## Page extract
16 January 2020

Mortgage borrower demands are shifting!

In recent months there has been some much-needed attention drawn to customers who have experienced some type of adverse credit. Many specialist lenders and building societies are leading the way both in terms of the education process and through some innovative and highly competitive product ranges.

There is no hiding from the fact, or should there be, that borrowing demands are shifting and many high-street lenders are struggling (or unwilling in some cases) to adapt to them. The fact is that growing levels of credit related issues are emerging. In the vast majority of cases these remain minor, but this doesn't stop concerns being raised over credit histories and consumers future ability to secure a mortgage.

Recent research from specialist lender Pepper Money suggested that the majority of people who have experienced credit problems in the last three years are worried about being declined a mortgage. Its survey found that 69% of those who are seeking a mortgage or remortgage in the next 12 months are concerned about having their application declined due to their credit history.

We have spoken to many clients who, due to their credit history, felt that they couldn’t get a mortgage or remortgage from their current lender. On the back of this, we are forming even stronger alliances with a variety of lenders to help get this message across and ensure that our staff have the knowledge and access to the types of deals which can help such borrowers to achieve their homeownership aspirations.  It's these types of fresh approaches which will enable us to assist more people with the appropriate solutions and help clients put their past credit issues behind them.

Whether it’s a CCJ, Default, IVA, payday loan, missed payments, bankruptcy or even a previous property Repossession, lenders are looking to assist clients who have had these issues.  Yes, depending on the level of adverse credit, the rate maybe slightly higher than a standard high street mortgage, but we use specialist lenders as stepping stones on the road to credit repair (obviously, all subject to terms and conditions), with the ultimate target of returning to the high street lender option as quickly as possible. 

Let’s hope that 2020 is the year that this sector of the mortgage market starts to generate headlines for the right reasons.

09 January 2020

Happy New Year! Are you financially prepared for the year ahead?

And so another year begins, have you made any resolutions?  If not, make one to review your mortgage!  Now that the election is out of the way and we have a ‘clearer’ route to Brexit, lenders will look at their strategies for the next few years and I’m sure somewhere in those plans will be reviewing their rates and offerings to maximise profitability. 

In the meantime, one lender has already reduced a 5 year fixed rate to under 1.5% with free valuation, free legals on remortgages (£300 cashback for purchases).  There will be other similar deals available, and terms obviously apply, but the fact that these rates are so low so early in the year is impressive!

Technology will play a huge part in the mortgage market over the coming few years.  I’m sure mortgages will be available through a full ‘comparison type’ model shortly.  But it does not necessarily mean it’s the right option for you.  As with some current comparison sites, some of the options provided are those that pay a referral fee to the site and may not be the most suitable for the end user (although they might pay the highest referral fee to the providing site!).

We understand that a straightforward customer who fits the high street with 2.4 children, lived at their current address for ten years, has consistent employment, no debts and wants to remortgage pound for pound, will be an ideal customer for the technology model.  However, not everyone will fit this model and thus the human touch will be required for some years yet.

## Data lines
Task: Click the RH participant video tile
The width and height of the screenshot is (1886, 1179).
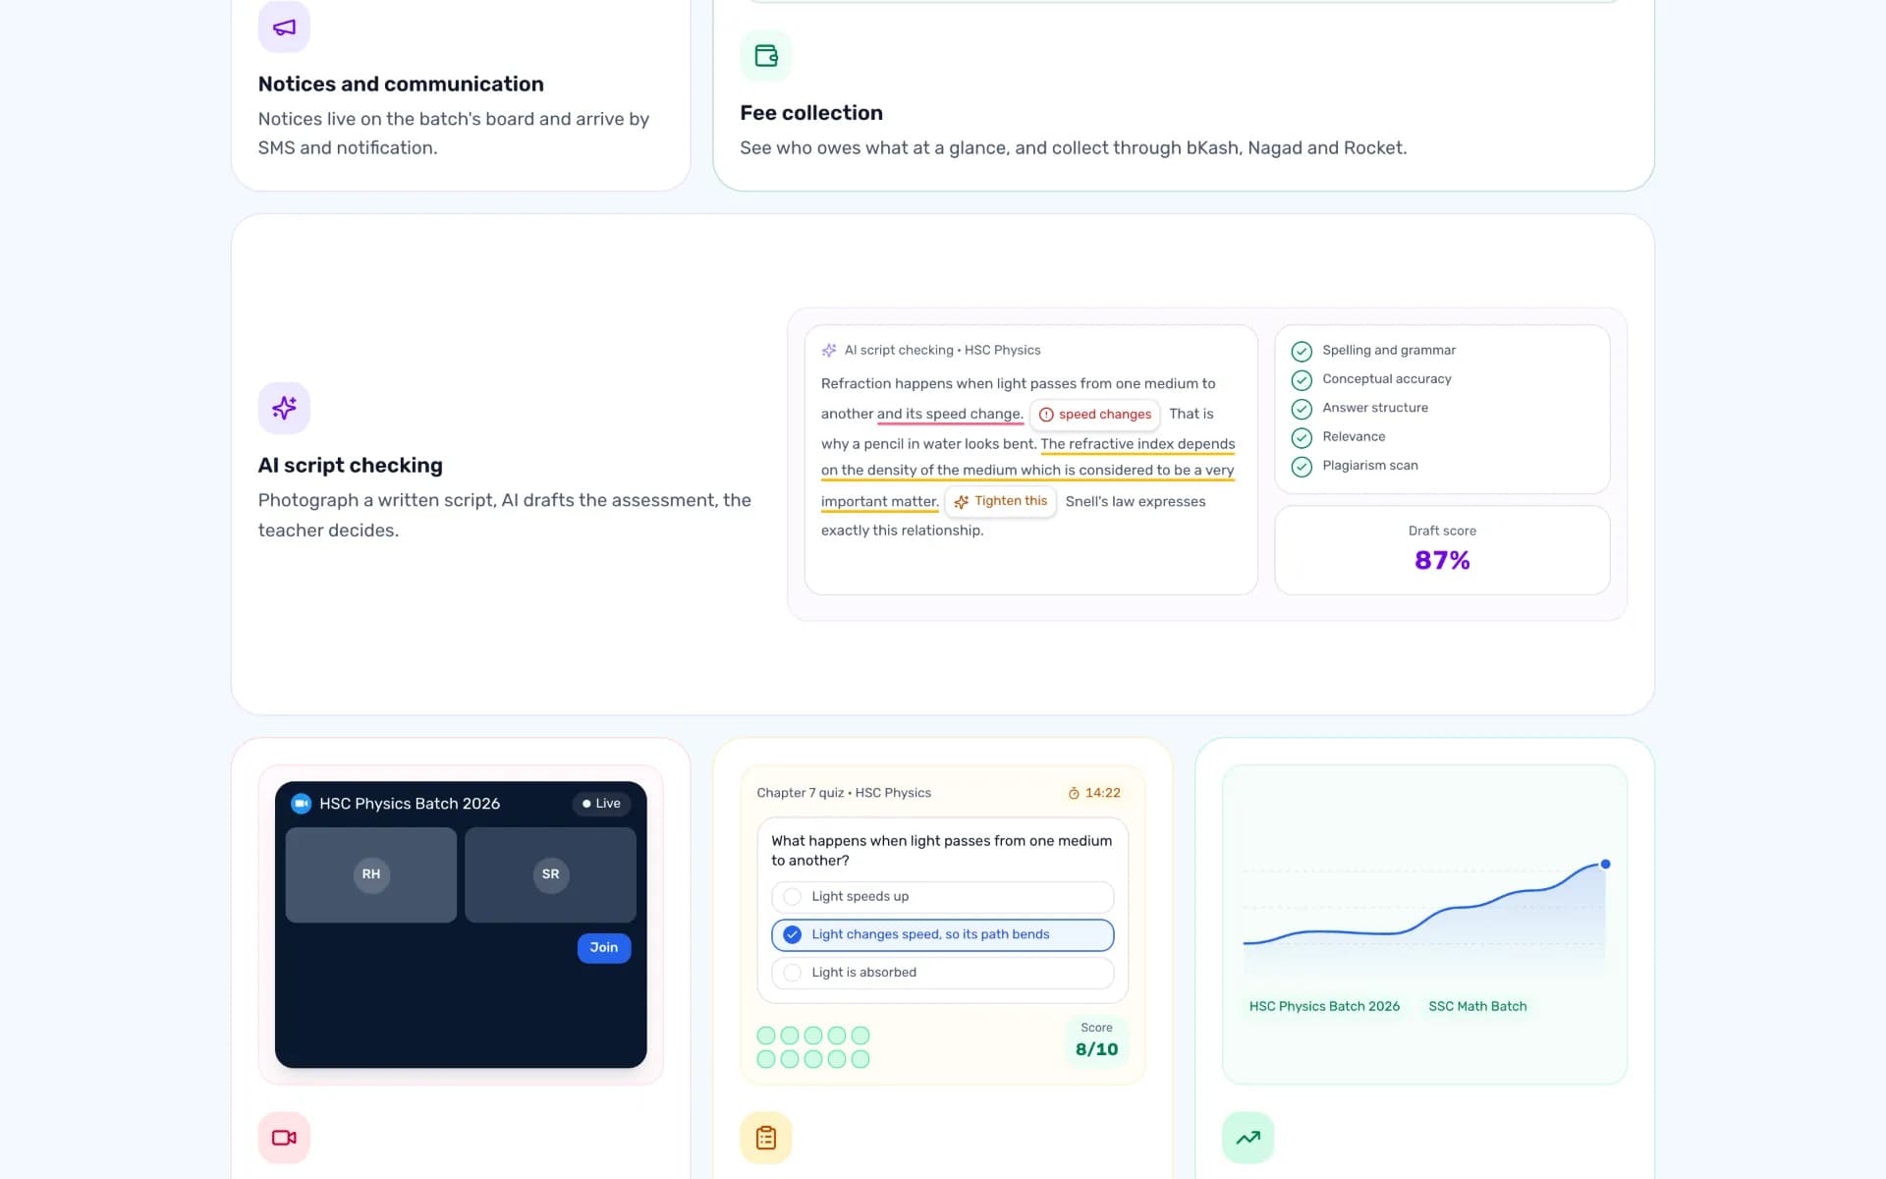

## Aim of the exercise
In the mortgage posts:
1. What share of people seeking a mortgage or remortgage in the next 12 months were concerned about being declined because of their credit history, according to the Pepper Money survey?
2. How much cashback does the lender with the 5 year fixed rate offer for purchases?
3. What do the posts describe specialist lenders as being used for on the road to credit repair?
Answer only from the mortgage posts, not from the data.

## Output
1. 69%
2. £300
3. Stepping stones